When I think of California’s Bay Area, I think of throngs of people and hordes of traffic. I do not think of good biking. At least, I didn’t, until I went down to visit my good friend Mark, previously of Upcycles in Portland and now relocated to Beeline Bikes in Menlo Park, CA.
For a few months, he’d been telling me about all the rad biking around his neighborhood — and though I certainly trust him, I also sort of didn’t believe him. But when I went down to California during the holidays, I took advantage of the opportunity to visit and see for myself.
The biking was, as Mark had said, spectacular: farms and open space and untrafficked roads, redwoods and hills and the Pacific Ocean only a few good climbs away. But my favorite part was probably something we found at the end of a crazy moon-of-Endor (ya nerd!) descent that took us down to Tunitas Creek.
This is the Potrero Nuevo Farm Bike Hut, a super sweet little space all set up for cyclists. It has a porta-potty for your convenience and an outdoor picnic area that would be lovely on a nice day. On a slightly foggier and rainier day like the one we found it in, it has a warm(ish) indoor space where you can sit and dry off, fill up your water bottles, buy a snack or two or five, read some cycling-specific magazines, look for routes on some good cycling maps, and check out some bike-centric artwork.
The snacks they have there are delicious bags of trail mix, dried fruits, chocolate covered yummies, and all sorts of scruptious things you might find in a really nice bulk bin selection — which is because they’re donated by Sunridge Farms, which apparently supplies most of the natural food stores in the Bay Area. And they’re for sale at the Bike Hut, $2 a bag.
The best part, though, and the part that makes me hopeful for humanity, is the fact that it’s all on the honor system. No one staffs the Bike Hut, so if you want to buy a snack, you just open up the cash box, make yourself some change, and call it good. They even have a sign saying that if making change for yourself means that you’ll clean out all the small bills in the cash box, or if there’s not enough to make change, you should just take the snack and pay for it next time you come by. Which is so super lovely.
This kind of thing seriously makes me the happiest person ever. It’s like the Swanton Berry Farm, a lovely stop on the California coast not too far from Santa Cruz that I stumbled into on one of my first longer bike tours. It’s been a while since I’ve been there, but at least in 2010, it was a cyclist-welcoming, help-yourself, open-cash-box honor system as well. They even offered a discount if you showed up by bike.
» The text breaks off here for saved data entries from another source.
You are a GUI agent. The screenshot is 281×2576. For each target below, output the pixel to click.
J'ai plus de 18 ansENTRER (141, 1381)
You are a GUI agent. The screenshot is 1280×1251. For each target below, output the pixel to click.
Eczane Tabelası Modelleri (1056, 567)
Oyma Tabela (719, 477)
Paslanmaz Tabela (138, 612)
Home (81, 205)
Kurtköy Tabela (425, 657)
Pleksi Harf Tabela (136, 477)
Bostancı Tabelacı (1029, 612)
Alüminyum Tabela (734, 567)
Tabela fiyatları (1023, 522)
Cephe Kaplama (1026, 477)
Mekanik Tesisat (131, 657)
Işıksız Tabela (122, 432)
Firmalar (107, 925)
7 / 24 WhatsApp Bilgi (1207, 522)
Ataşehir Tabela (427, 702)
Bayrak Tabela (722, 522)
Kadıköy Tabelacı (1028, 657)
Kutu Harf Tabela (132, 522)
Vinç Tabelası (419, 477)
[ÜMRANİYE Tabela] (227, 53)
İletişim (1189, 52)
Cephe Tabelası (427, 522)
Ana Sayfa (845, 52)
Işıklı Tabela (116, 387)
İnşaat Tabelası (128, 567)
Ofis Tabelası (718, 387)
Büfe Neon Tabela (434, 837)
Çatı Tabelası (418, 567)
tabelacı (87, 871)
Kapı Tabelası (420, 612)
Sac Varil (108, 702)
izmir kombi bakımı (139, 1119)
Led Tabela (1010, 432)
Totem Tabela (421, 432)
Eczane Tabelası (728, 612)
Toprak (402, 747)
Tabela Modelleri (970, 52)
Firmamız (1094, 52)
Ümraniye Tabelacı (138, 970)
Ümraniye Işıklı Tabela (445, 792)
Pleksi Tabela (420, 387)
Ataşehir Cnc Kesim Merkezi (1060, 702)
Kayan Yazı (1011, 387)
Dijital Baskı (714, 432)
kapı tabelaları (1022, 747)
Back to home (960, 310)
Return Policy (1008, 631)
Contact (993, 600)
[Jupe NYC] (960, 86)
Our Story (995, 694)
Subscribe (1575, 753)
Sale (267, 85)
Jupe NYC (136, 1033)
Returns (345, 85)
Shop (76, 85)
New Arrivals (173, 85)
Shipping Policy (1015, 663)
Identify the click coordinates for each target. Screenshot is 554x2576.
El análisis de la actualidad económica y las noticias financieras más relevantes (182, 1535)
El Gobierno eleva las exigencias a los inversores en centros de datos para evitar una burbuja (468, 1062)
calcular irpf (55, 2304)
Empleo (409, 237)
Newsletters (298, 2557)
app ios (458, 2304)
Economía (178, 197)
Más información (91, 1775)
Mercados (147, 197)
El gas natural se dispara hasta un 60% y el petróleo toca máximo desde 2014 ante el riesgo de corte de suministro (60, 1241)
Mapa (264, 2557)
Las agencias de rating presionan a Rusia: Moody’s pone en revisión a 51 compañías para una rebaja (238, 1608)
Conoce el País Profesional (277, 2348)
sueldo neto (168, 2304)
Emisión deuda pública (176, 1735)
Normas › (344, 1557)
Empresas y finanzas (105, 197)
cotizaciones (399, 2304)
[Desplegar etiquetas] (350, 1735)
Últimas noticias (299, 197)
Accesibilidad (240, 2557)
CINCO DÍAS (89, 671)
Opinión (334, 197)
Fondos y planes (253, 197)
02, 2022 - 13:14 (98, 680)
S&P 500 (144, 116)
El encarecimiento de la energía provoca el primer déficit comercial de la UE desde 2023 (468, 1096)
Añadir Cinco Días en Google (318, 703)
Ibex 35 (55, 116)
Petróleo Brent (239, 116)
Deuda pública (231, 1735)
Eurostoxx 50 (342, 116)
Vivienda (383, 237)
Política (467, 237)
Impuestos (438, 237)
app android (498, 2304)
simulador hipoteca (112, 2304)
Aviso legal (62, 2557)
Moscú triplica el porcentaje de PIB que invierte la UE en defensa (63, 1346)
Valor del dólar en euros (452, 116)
I love that there is still this kind of trust in the world, and I bet that given the chance, most people pay at least what they’re “supposed” to. Given the chance to be honest, I bet most people are, and then some.
Do these kinds of things exist in Oregon? It seems like the kind of thing that should exist here, but I can’t think of any that I’ve run into off-hand. The closest I can imagine are various farm stands like this one on the Willamette Valley Scenic Bikeway where you pay for the fruits or veggies you want into a box left out for that purpose:
Those Willamette Valley (and other parts of Oregon) farm stands, though, aren’t bike-specific like the Potrero Nuevo Farm Bike Hut, which not only stands in as a rest stop for various organized rides but is clearly catering to people who cycle through. Does that kind of thing exist in Oregon? If it doesn’t, it should.
And in the meantime, I’ve had to revise my opinion about Bay-Area cycling, since it’s true: there are miles and miles and miles of great roads just waiting to be explored. And definitely a bike-friendly business or two.